Jalil Hamid, Nunukan – Indonesian officials say 35 deportees from Malaysia have died at sprawling makeshift camps in Borneo as they await the arrival of a navy vessel bringing medical help.
A crackdown on illegal immigrants in Malaysia has strained relations with the country's poorer neighbors, Indonesia and the Philippines, as reports mount of deportees dying from malnutrition and disease. Philippine and Indonesian women have reported being raped or being forced to work as sex slaves while awaiting deportation.
A senior Indonesian welfare department official said there were 17,000 illegal Indonesian workers and their families stuck in makeshift camps in Nunukan in east Kalimatan near the country's border with Malaysia.
"The latest number of deaths [in the camps] is 35," the official told Reuters. Aid workers say the death toll is nearer 70 from diseases caught from dirty water, poor sanitation and nutrition.
A Malaysian amnesty for all undocumented foreigners to leave expired on August 1. Illegal immigrants arrested after that day face caning and imprisonment.

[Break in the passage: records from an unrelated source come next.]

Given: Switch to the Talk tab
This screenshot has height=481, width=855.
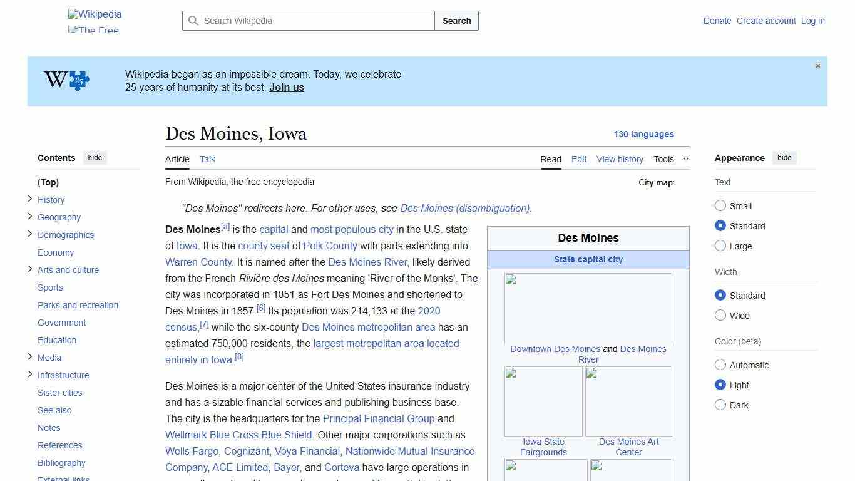Looking at the screenshot, I should 207,159.
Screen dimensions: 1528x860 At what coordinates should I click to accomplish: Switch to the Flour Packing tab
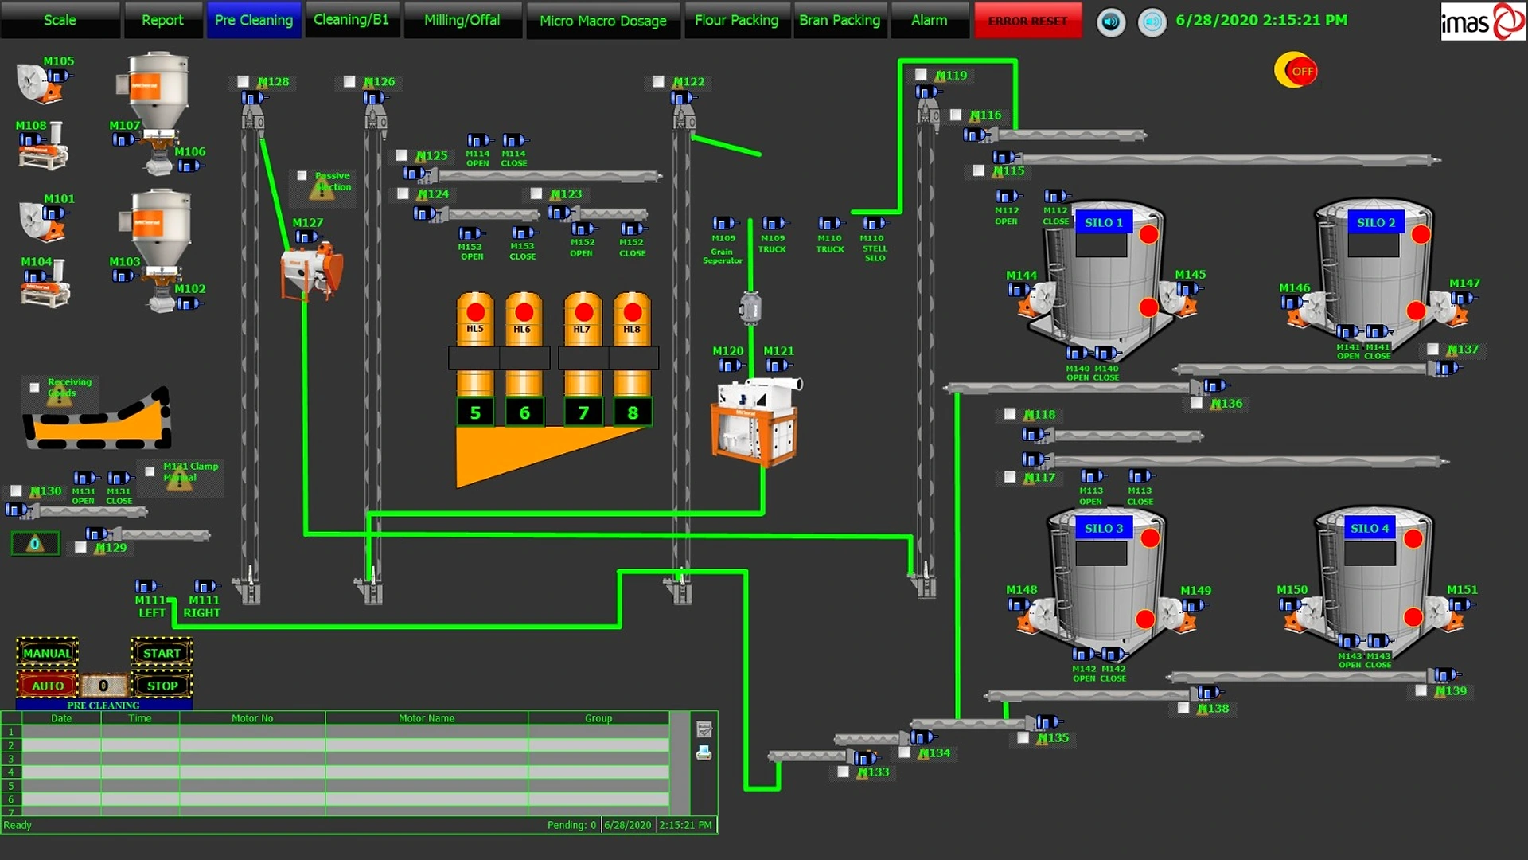pos(736,20)
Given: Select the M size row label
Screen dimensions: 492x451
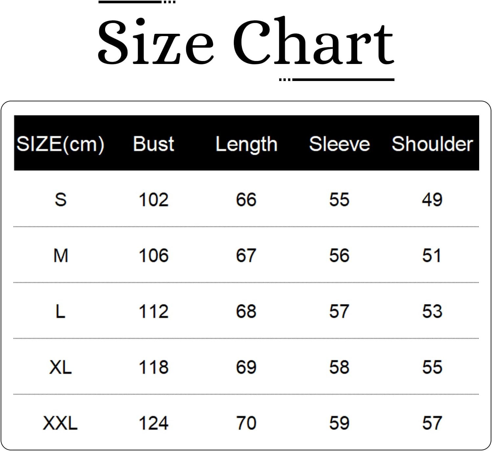Looking at the screenshot, I should pyautogui.click(x=60, y=256).
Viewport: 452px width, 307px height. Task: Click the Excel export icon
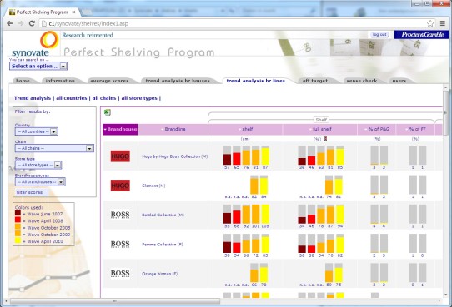108,112
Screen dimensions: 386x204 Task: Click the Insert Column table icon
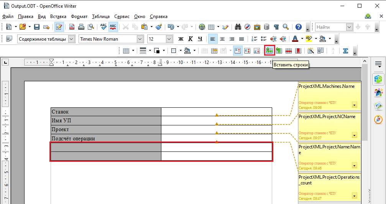point(279,51)
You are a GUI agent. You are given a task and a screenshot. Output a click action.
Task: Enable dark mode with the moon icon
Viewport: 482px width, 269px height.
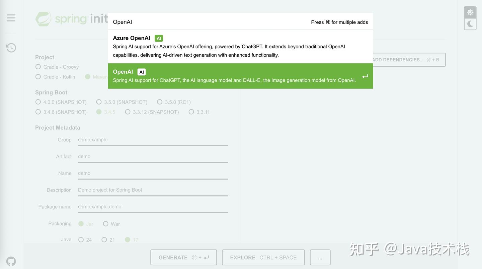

One relief worker told Reuters this week that some mothers were selling their babies for cash in the camps, about two hours by boat from Tawau in Malaysia's Sabah state.

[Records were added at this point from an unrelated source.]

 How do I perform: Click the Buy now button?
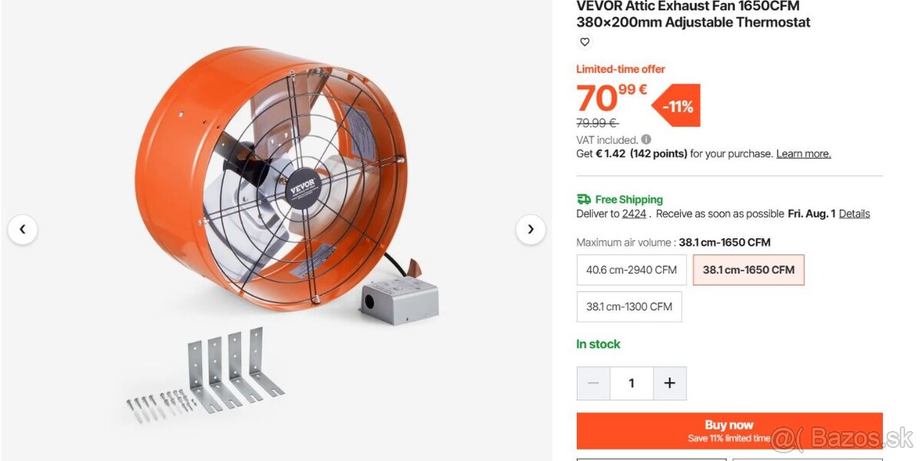pos(729,431)
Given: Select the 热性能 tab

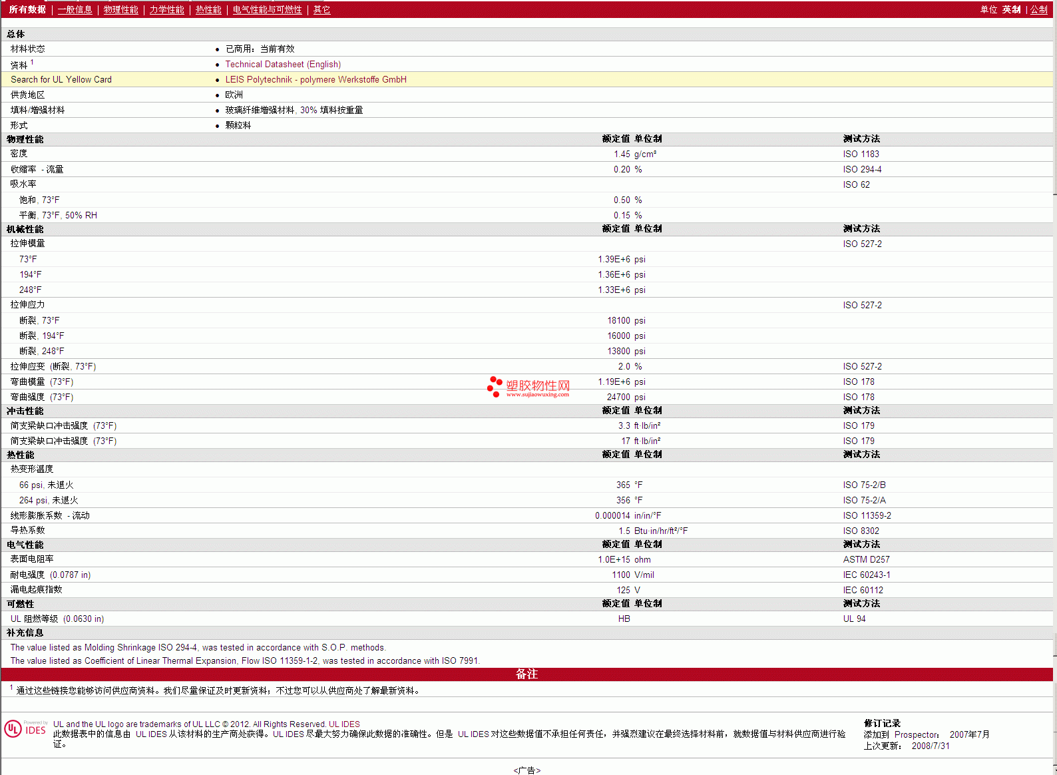Looking at the screenshot, I should [208, 10].
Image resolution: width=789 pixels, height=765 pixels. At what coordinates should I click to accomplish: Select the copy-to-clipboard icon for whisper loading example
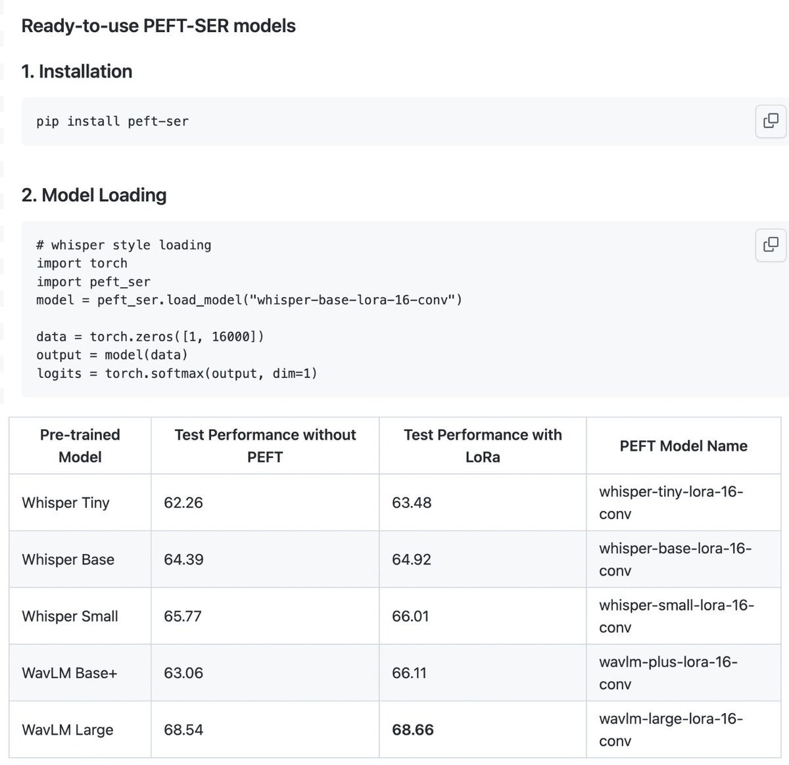click(x=770, y=245)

Of the hundreds of thousands of people that fled Peninsular Malaysia and its two states in northern Borneo, thousands of Indonesian plantation and construction workers ended up in Nunukan – camping out with no proper sanitation or protection from mosquitoes and bad weather. Volunteers now bring meals to the camps, but inhabitants say it was much worse when they first fled across the border.
"The situation now is much better than a few weeks ago," said Anita Bisanjar, 36, who worked in an oil palm plantations in Sandakan, Sabah."Before, the place stank." An Indonesian navy ship, the Tanjung Kambani, was due to arrive on Saturday, bringing a team of doctors to set up a floating hospital.

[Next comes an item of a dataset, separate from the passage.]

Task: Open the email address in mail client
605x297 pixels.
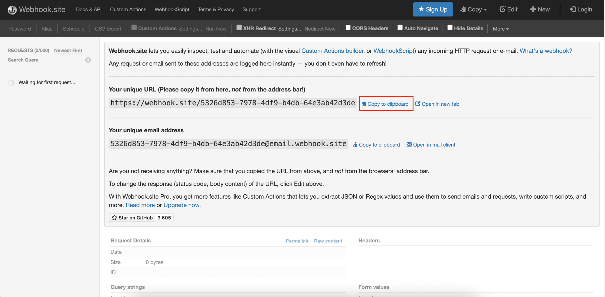Action: pos(431,145)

Indonesian police in Nunukan said around 25 young Indonesian girls had been forced into becoming sex workers in Tawau. "I was confined to a hotel room and had to serve up to 17 men some 15 hours a day," one of the girls, Kris, told Reuters. Kris said she ran away to Nunukan on Friday where she was placed under police protection.
Demonstrators in Manila and Jakarta have burned the Malaysian flag at protests in recent weeks. The Philippine and Indonesian governments had played down the row until Philippine President Gloria Arroyo sent a letter this week protesting against the alleged rape of a 13-year-old Filipina.
Malaysian Prime Minister Mahathir Mohamad promised to launch a full inquiry.